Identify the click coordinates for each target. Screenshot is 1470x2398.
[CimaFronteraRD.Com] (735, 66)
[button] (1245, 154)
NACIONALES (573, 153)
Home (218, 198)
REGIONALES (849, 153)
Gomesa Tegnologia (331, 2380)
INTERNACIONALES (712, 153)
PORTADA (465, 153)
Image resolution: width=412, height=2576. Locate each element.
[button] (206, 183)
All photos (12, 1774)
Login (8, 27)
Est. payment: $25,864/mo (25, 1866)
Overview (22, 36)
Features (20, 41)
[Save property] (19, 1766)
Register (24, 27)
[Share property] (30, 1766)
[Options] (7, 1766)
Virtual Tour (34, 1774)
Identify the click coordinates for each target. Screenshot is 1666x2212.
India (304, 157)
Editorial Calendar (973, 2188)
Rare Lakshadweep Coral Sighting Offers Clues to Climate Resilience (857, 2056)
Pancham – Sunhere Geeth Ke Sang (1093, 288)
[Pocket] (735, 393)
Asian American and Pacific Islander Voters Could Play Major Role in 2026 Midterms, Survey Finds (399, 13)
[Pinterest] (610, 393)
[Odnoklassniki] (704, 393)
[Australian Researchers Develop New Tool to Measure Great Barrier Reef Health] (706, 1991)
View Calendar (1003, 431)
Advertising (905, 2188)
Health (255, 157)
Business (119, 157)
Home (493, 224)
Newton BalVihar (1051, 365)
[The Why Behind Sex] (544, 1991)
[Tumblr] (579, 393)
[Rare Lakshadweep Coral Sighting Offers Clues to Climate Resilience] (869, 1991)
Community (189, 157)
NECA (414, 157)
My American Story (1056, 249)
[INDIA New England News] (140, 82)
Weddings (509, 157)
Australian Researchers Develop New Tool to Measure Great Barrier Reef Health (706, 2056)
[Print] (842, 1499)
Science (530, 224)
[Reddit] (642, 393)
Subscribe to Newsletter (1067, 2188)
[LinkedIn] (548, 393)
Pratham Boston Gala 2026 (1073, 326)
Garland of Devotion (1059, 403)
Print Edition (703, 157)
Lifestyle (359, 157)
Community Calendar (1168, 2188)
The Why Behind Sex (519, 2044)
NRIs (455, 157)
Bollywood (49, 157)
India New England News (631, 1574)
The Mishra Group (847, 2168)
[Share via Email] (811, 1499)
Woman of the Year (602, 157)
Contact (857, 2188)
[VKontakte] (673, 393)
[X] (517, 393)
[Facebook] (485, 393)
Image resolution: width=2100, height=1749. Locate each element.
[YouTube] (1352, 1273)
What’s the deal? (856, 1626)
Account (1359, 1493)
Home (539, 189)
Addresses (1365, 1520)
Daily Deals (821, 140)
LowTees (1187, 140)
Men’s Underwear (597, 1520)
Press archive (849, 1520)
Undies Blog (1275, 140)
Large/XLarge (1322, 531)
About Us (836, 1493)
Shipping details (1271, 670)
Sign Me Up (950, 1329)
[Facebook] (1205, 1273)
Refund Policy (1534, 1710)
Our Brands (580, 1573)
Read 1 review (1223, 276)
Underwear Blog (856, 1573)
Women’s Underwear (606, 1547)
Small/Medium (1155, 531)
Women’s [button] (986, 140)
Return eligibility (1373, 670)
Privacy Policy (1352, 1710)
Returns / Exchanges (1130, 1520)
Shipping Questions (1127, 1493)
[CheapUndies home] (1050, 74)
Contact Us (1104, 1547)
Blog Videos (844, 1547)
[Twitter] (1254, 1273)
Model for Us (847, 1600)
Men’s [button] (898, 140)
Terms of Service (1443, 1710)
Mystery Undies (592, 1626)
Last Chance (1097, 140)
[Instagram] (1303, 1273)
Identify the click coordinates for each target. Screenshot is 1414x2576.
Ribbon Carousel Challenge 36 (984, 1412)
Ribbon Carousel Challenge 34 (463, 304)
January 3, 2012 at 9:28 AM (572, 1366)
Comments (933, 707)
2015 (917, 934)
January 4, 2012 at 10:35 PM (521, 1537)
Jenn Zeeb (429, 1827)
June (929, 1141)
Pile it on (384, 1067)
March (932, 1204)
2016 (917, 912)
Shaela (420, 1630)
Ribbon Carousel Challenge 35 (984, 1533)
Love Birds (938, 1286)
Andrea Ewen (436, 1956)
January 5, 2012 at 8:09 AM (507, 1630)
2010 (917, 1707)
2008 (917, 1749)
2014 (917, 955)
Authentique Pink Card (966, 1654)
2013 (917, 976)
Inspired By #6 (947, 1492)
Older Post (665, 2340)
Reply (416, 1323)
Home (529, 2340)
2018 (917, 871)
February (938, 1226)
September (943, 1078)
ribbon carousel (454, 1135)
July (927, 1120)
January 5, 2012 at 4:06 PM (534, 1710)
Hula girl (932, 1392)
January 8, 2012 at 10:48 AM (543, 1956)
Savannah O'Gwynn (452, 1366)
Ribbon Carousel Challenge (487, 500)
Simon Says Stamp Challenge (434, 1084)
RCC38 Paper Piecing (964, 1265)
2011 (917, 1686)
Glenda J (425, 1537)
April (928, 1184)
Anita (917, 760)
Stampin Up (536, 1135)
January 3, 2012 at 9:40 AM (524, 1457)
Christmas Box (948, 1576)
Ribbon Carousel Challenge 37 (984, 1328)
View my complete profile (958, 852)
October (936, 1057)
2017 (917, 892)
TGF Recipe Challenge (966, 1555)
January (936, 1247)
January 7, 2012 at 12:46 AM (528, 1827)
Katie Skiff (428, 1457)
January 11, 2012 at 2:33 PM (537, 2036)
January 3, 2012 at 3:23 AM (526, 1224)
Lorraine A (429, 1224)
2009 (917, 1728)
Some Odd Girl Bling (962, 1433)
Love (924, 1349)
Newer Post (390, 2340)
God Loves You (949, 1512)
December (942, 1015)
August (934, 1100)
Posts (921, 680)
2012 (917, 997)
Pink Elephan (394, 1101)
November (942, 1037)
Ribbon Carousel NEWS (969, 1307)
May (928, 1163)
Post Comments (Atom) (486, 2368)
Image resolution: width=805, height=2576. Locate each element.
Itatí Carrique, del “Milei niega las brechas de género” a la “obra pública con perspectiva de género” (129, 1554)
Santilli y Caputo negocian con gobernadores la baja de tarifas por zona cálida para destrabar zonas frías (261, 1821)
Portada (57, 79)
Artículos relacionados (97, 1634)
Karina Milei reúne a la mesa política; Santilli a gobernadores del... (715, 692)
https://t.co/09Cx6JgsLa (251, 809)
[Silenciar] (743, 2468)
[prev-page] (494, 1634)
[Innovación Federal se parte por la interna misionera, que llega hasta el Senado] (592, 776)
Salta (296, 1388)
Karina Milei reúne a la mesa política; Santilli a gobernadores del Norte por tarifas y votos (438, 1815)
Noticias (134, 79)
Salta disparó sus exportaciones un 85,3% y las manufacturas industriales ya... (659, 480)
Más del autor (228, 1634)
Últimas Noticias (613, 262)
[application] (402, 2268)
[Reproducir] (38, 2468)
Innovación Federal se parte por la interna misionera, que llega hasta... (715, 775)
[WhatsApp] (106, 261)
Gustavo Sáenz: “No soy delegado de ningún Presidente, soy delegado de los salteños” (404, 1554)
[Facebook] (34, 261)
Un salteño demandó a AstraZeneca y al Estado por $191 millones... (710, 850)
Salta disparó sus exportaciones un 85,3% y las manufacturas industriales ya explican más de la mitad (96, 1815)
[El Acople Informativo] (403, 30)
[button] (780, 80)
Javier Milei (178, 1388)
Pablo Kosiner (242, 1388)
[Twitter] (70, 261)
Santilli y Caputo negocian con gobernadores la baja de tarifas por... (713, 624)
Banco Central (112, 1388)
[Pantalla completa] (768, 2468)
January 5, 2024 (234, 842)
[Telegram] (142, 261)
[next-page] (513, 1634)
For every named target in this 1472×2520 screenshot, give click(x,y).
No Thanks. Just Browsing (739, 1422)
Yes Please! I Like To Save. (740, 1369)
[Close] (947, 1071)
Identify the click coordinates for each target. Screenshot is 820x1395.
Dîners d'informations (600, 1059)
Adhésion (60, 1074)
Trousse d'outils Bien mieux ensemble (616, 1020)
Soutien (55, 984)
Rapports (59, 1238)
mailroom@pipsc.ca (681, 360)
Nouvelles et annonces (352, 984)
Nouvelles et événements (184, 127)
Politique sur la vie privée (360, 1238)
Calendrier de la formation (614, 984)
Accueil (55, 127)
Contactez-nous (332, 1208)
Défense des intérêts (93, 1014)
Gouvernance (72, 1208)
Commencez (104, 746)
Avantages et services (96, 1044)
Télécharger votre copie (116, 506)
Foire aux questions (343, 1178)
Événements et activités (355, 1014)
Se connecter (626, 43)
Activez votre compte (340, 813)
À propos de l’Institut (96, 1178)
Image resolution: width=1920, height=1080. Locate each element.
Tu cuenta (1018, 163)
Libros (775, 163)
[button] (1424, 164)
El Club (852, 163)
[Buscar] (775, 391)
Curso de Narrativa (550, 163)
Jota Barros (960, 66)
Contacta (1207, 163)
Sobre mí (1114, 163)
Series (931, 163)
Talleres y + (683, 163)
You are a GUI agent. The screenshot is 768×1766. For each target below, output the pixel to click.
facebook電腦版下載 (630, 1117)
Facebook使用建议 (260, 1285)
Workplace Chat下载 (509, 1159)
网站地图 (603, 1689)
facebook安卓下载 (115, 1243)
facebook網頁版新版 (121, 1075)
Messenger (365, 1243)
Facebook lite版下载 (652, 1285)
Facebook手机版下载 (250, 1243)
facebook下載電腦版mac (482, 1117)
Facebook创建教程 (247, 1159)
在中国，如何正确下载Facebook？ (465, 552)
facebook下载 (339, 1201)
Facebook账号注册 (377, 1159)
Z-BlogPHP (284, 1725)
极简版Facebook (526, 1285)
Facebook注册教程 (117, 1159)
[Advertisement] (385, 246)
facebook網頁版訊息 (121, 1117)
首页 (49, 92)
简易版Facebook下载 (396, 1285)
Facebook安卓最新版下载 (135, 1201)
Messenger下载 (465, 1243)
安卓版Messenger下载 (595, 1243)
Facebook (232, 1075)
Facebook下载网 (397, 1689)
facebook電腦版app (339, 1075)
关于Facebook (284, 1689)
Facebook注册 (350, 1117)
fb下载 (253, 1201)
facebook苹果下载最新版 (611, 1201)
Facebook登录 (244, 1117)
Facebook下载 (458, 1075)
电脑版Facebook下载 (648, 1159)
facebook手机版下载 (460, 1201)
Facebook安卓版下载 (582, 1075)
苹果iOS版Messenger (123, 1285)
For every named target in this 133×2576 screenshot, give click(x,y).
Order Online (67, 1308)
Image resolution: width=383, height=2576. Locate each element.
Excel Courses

---+---

_TASK TO CARRY OUT_
In the listing above, find the line containing "首页 (49, 92)" and the line containing "苹果iOS版Messenger (123, 1285)", then quote both, plus every line between them, exactly as written.

_ANSWER AREA_
首页 (49, 92)
简易版Facebook下载 (396, 1285)
Facebook安卓最新版下载 (135, 1201)
Messenger下载 (465, 1243)
安卓版Messenger下载 (595, 1243)
Facebook (232, 1075)
Facebook下载网 (397, 1689)
facebook電腦版app (339, 1075)
关于Facebook (284, 1689)
Facebook注册 (350, 1117)
fb下载 (253, 1201)
facebook苹果下载最新版 (611, 1201)
Facebook登录 (244, 1117)
Facebook下载 (458, 1075)
电脑版Facebook下载 (648, 1159)
facebook手机版下载 (460, 1201)
Facebook安卓版下载 (582, 1075)
苹果iOS版Messenger (123, 1285)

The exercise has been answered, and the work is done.